NZ Education Minister Erica Stanford immediately confirmed plans to follow Australia’s lead and legislate a similar under-16 ban, with the Prime Minister publicly committing to action before the next election.
For NZ marketers, the implications are material. If under-16s become structurally harder to reach on mainstream social platforms, youth strategies will need to rebalance. Expect greater emphasis on creators operating in compliant environments, sport, gaming, streaming, music, retail media and real-world experiences. Measurement and targeting norms will also tighten, with increased scrutiny on age assurance, creative appropriateness and platform accountability.
There is also a brand risk lens. As social media is reframed as a developmental and public health issue, brands seen to be ignoring context may face reputational blowback. The safer path is proactive: audit youth reach, stress-test media plans against potential regulation and invest in environments that parents, regulators and young people themselves see as additive rather than extractive.
In 2026, the question will not just be: “Can we reach them?” But: “Should we, and how?”
Disney partners with OpenAI – AI meets IP royalty
Disney’s partnership with OpenAI, granting access to parts of its vast IP library to help train and inspire AI tools, is a landmark moment for generative AI and media owners. It signals a shift from outright resistance to controlled collaboration.
For Disney, this is about influence and protection. By working with OpenAI, it has a seat at the table on how iconic characters, stories and worlds are represented in AI-generated outputs. For OpenAI, it brings legitimacy and premium creative input.
For marketers, this partnership hints at the next phase of AI-powered creativity. Not generic outputs, but brand-safe, licensed IP-rich environments where AI can accelerate production without eroding brand equity. We can expect more major publishers and studios to follow suit. The opportunity for brands is to start experimenting with AI in ways that are additive to storytelling, not shortcuts that dilute it.
NZ Government procurement rules update – local ecosystem gets a lift
The fifth edition of the NZ Government Procurement Rules came into effect this month, with clearer guidance on supporting local capability, fair pay, sustainability and broader public value outcomes.

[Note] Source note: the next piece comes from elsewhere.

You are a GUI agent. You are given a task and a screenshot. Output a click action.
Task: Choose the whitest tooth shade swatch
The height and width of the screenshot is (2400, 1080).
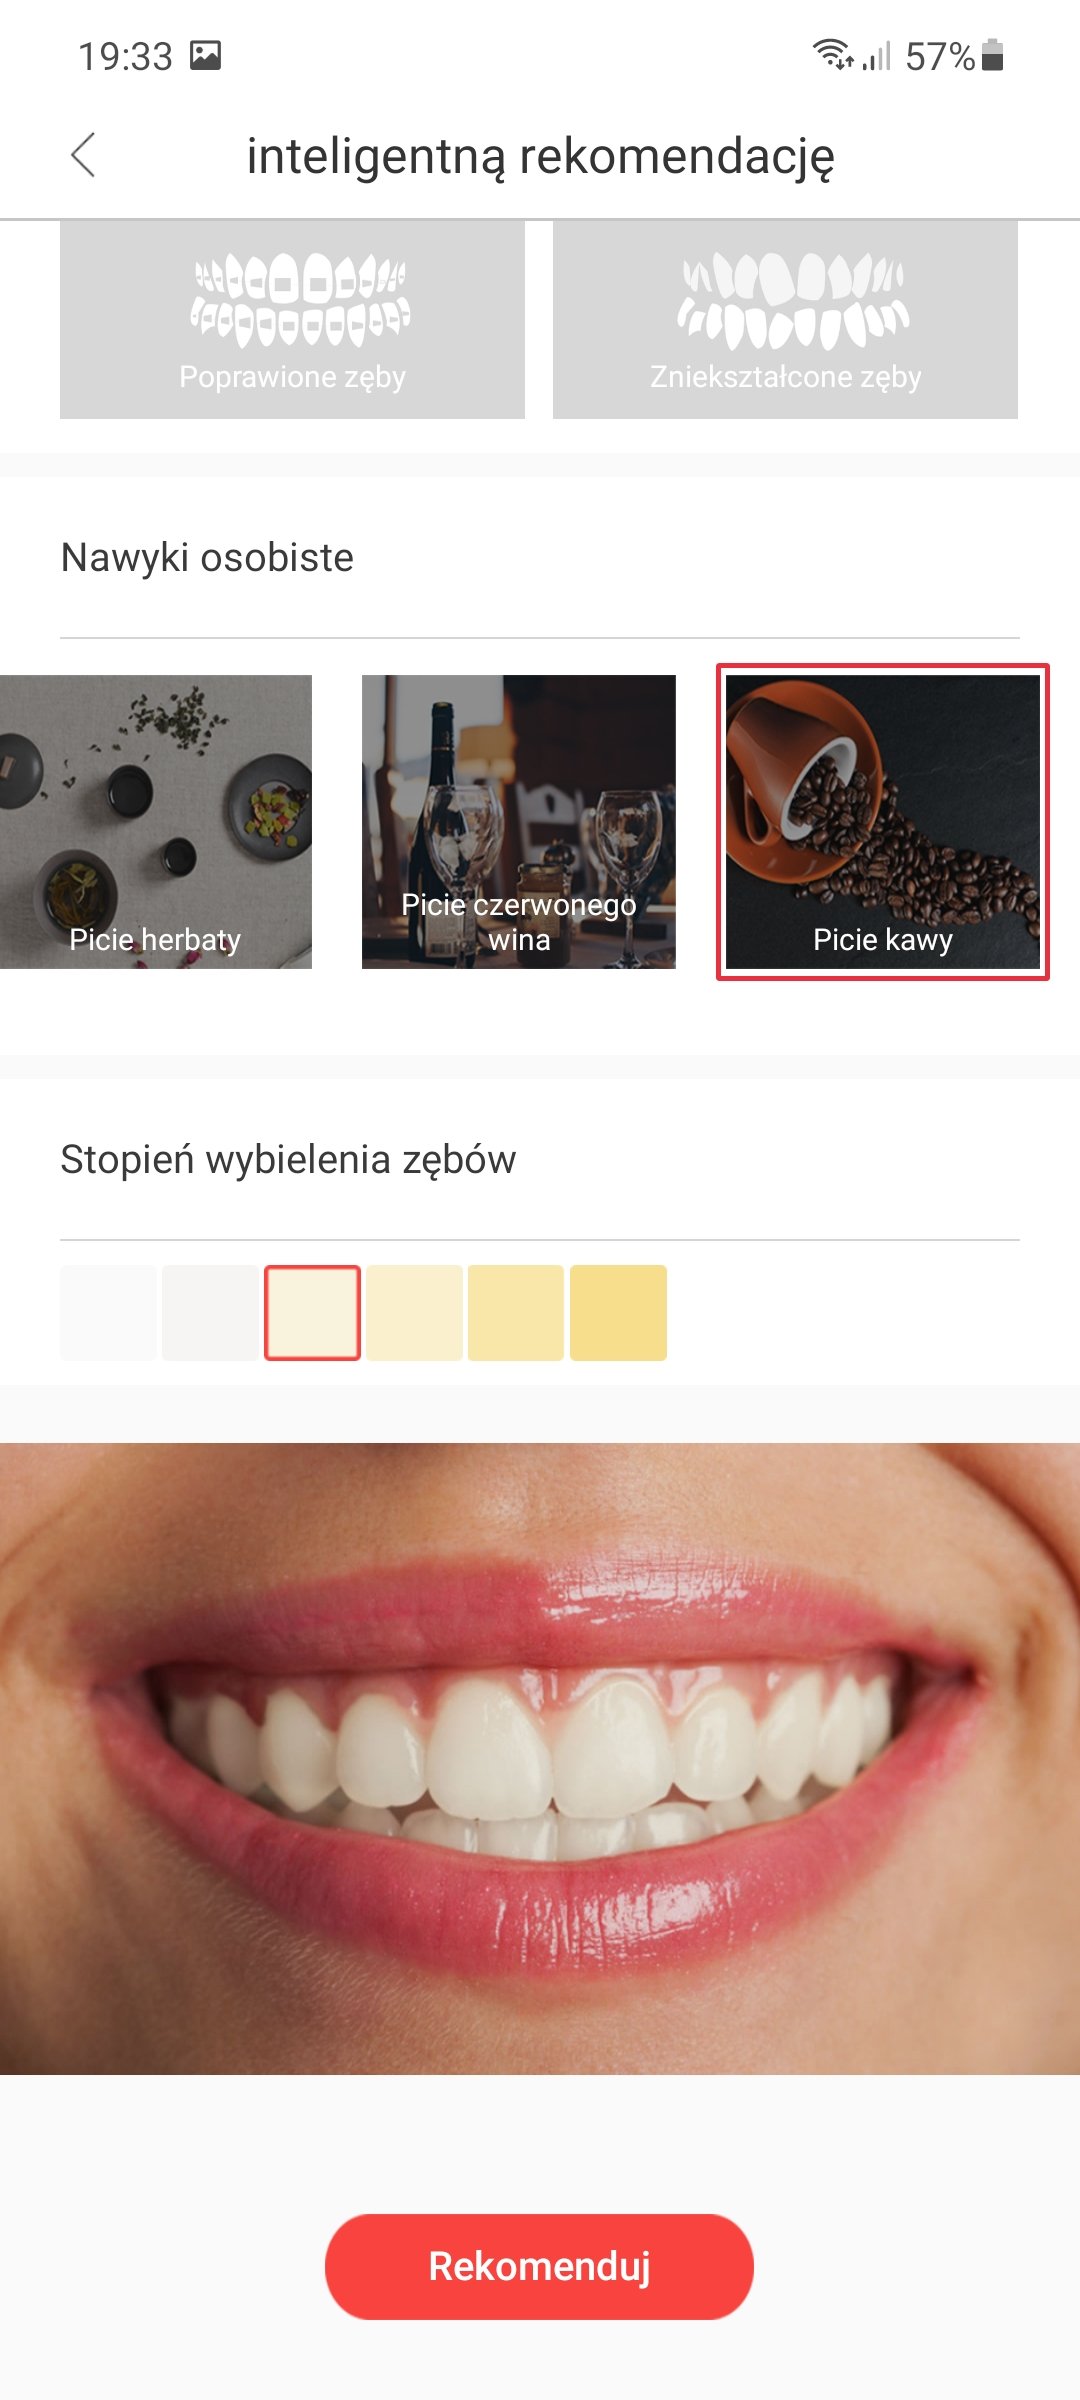click(x=108, y=1313)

While this may sound procedural, it has real implications for agencies, production companies and media partners working on government-funded campaigns. The directive is clear: transparency, local investment and long-term capability building matter as much as price.

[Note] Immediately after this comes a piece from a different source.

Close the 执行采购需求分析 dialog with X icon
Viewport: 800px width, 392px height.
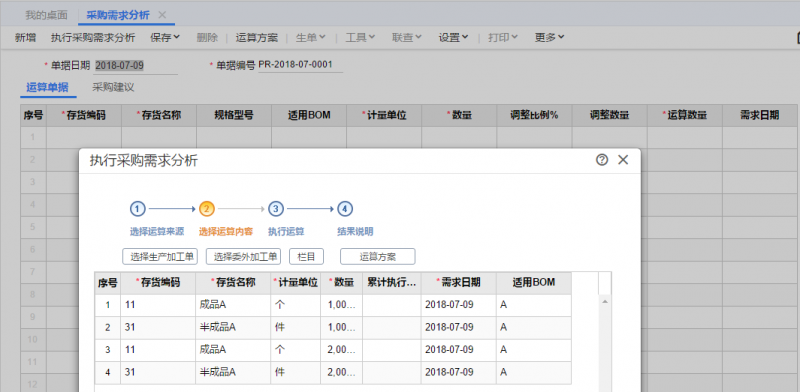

For marketers, particularly in the public and quasi-public sectors, this reinforces the need to think beyond short-term efficiencies. Procurement is increasingly a strategic lever, shaping the media and creative ecosystem itself. Agencies that can demonstrate genuine local economic impact, diversity and sustainable practices that benefit Aotearoa will be better placed.
Media idea we love: Denmark’s rolling papers campaign against drug driving

At a time of year when drug driving peaks, a Danish anti–drug driving campaign has taken a brilliantly simple insight and turned it into a media-first idea: printing road safety messages on rolling papers, placing them directly into the hands of the audience most at risk.
Why we love it:
In-the-moment precision. This is not about mass reach, but relevance. The message appears at the exact moment of behaviour, not hours later in a feed.
Medium as message. The rolling paper is not just a placement, it’s the creative device. No heavy production, no wasted impressions.
Earned amplification. The idea travelled far beyond Denmark because it was smart, human and unexpected, proving that well-judged context still beats brute-force scale.
A strong reminder to end the year on: great media ideas do not always need more tech or more budget. They need better judgement.